Your copy of the data should match it exactly, leaving out only the pictures.

### THE INPUT
--- START ---
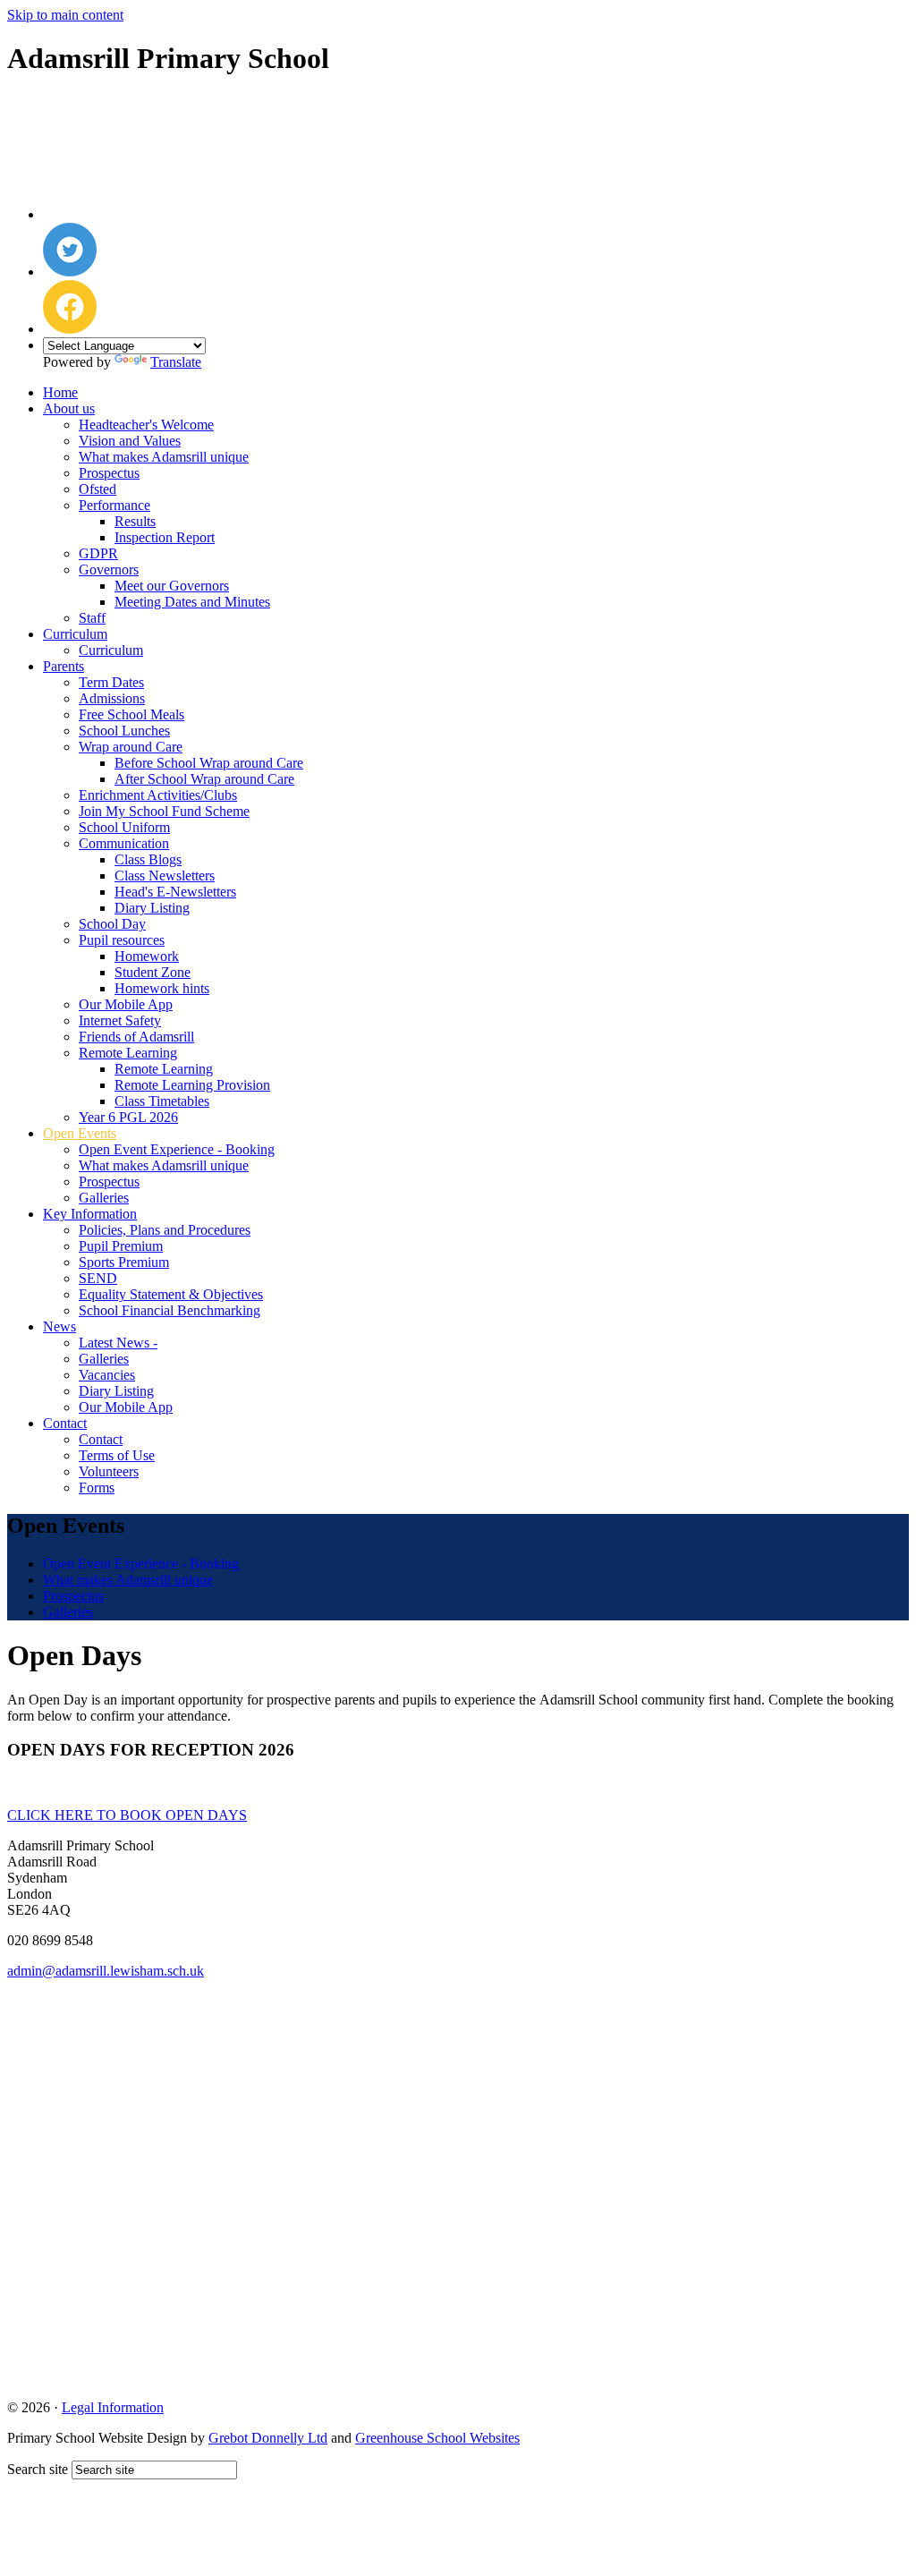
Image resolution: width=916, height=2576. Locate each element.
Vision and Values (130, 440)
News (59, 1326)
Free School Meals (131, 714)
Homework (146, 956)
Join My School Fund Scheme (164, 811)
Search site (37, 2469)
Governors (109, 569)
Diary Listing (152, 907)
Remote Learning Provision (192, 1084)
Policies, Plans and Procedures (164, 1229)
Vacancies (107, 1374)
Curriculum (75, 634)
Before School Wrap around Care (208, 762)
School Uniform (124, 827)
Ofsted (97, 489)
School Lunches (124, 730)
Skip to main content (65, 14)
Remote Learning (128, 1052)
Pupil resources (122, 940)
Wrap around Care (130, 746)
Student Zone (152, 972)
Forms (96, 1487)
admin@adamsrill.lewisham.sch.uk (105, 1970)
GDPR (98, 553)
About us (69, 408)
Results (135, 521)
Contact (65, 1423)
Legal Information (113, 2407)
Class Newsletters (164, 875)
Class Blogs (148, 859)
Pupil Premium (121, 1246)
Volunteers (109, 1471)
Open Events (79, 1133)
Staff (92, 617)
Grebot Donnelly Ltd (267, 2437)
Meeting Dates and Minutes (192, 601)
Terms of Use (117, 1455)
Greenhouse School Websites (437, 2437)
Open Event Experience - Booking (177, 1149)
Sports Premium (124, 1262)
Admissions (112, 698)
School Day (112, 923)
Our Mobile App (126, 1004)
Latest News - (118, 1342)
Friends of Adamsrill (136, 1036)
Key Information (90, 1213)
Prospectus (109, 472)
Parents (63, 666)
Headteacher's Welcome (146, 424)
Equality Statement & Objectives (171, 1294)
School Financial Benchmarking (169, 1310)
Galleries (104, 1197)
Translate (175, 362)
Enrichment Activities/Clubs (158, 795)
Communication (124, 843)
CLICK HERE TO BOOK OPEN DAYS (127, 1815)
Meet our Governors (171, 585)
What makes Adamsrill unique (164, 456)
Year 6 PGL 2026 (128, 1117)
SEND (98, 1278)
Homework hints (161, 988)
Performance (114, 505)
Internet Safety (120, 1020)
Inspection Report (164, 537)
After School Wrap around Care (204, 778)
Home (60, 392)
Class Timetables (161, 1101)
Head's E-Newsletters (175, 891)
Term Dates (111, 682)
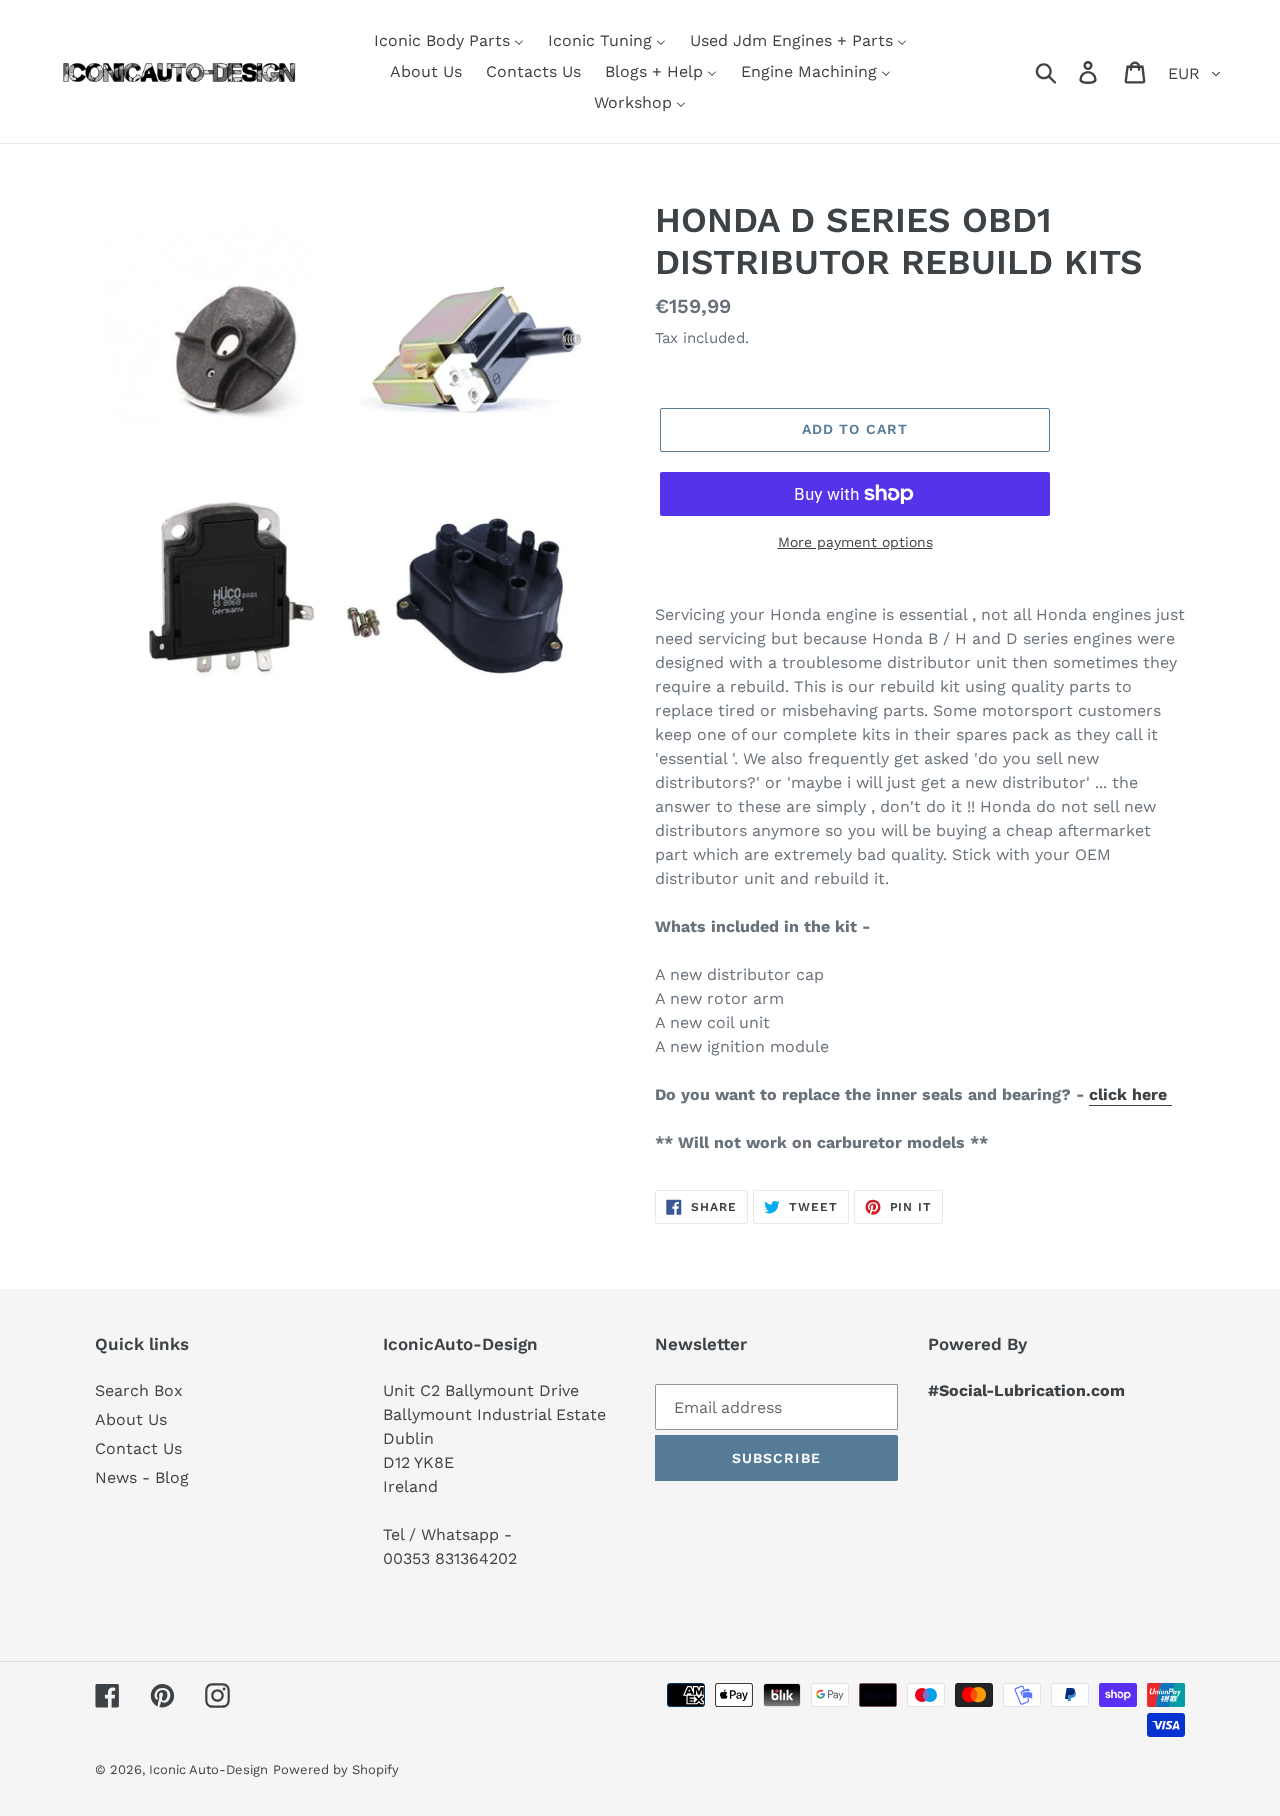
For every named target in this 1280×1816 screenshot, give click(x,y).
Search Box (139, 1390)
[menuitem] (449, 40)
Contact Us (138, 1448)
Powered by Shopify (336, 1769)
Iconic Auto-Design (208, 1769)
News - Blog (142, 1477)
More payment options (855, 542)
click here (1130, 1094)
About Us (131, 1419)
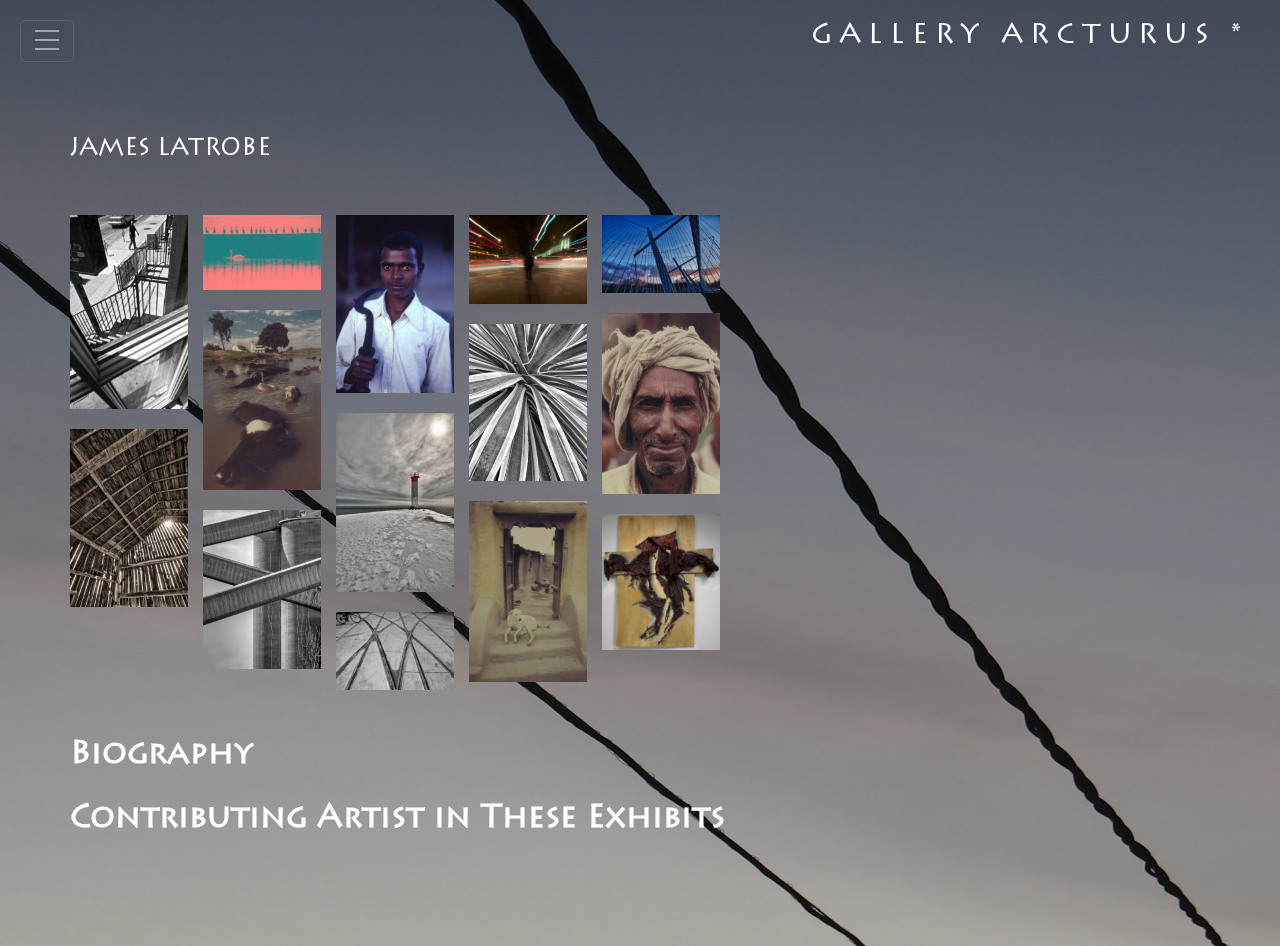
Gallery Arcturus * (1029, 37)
--- END ---
### WRITTEN RESPONSE
Image resolution: width=916, height=2576. Locate each element.
Vision and Values (130, 440)
News (59, 1326)
Free School Meals (131, 714)
Homework (146, 956)
Join My School Fund Scheme (164, 811)
Search site (37, 2469)
Governors (109, 569)
Diary Listing (152, 907)
Remote Learning Provision (192, 1084)
Policies, Plans and Procedures (164, 1229)
Vacancies (107, 1374)
Curriculum (75, 634)
Before School Wrap around Care (208, 762)
School Uniform (124, 827)
Ofsted (97, 489)
School Lunches (124, 730)
Skip to main content (65, 14)
Remote Learning (128, 1052)
Pupil resources (122, 940)
Wrap around Care (130, 746)
Student Zone (152, 972)
Forms (96, 1487)
admin@adamsrill.lewisham.sch.uk (105, 1970)
GDPR (98, 553)
About us (69, 408)
Results (135, 521)
Contact (65, 1423)
Legal Information (113, 2407)
Class Newsletters (164, 875)
Class Blogs (148, 859)
Pupil Premium (121, 1246)
Volunteers (109, 1471)
Open Events (79, 1133)
Staff (92, 617)
Grebot Donnelly Ltd (267, 2437)
Meeting Dates and Minutes (192, 601)
Terms of Use (117, 1455)
Greenhouse School Websites (437, 2437)
Open Event Experience - Booking (177, 1149)
Sports Premium (124, 1262)
Admissions (112, 698)
School Day (112, 923)
Our Mobile App (126, 1004)
Latest News - (118, 1342)
Friends of Adamsrill (136, 1036)
Key Information (90, 1213)
Prospectus (109, 472)
Parents (63, 666)
Headteacher's Welcome (146, 424)
Equality Statement & Objectives (171, 1294)
School Financial Benchmarking (169, 1310)
Galleries (104, 1197)
Translate (175, 362)
Enrichment Activities/Clubs (158, 795)
Communication (124, 843)
CLICK HERE TO BOOK OPEN DAYS (127, 1815)
Meet our Governors (171, 585)
What makes Adamsrill unique (164, 456)
Year 6 PGL 2026 (128, 1117)
SEND (98, 1278)
Homework hints (161, 988)
Performance (114, 505)
Internet Safety (120, 1020)
Inspection Report (164, 537)
After School Wrap around Care (204, 778)
Home (60, 392)
Class Timetables (161, 1101)
Head's E-Newsletters (175, 891)
Term Dates (111, 682)
For every named target in this 1280×1816 screenshot, give click(x,y).
Search Box (139, 1390)
[menuitem] (449, 40)
Contact Us (138, 1448)
Powered by Shopify (336, 1769)
Iconic Auto-Design (208, 1769)
News - Blog (142, 1477)
More payment options (855, 542)
click here (1130, 1094)
About Us (131, 1419)
Gallery Arcturus * (1029, 37)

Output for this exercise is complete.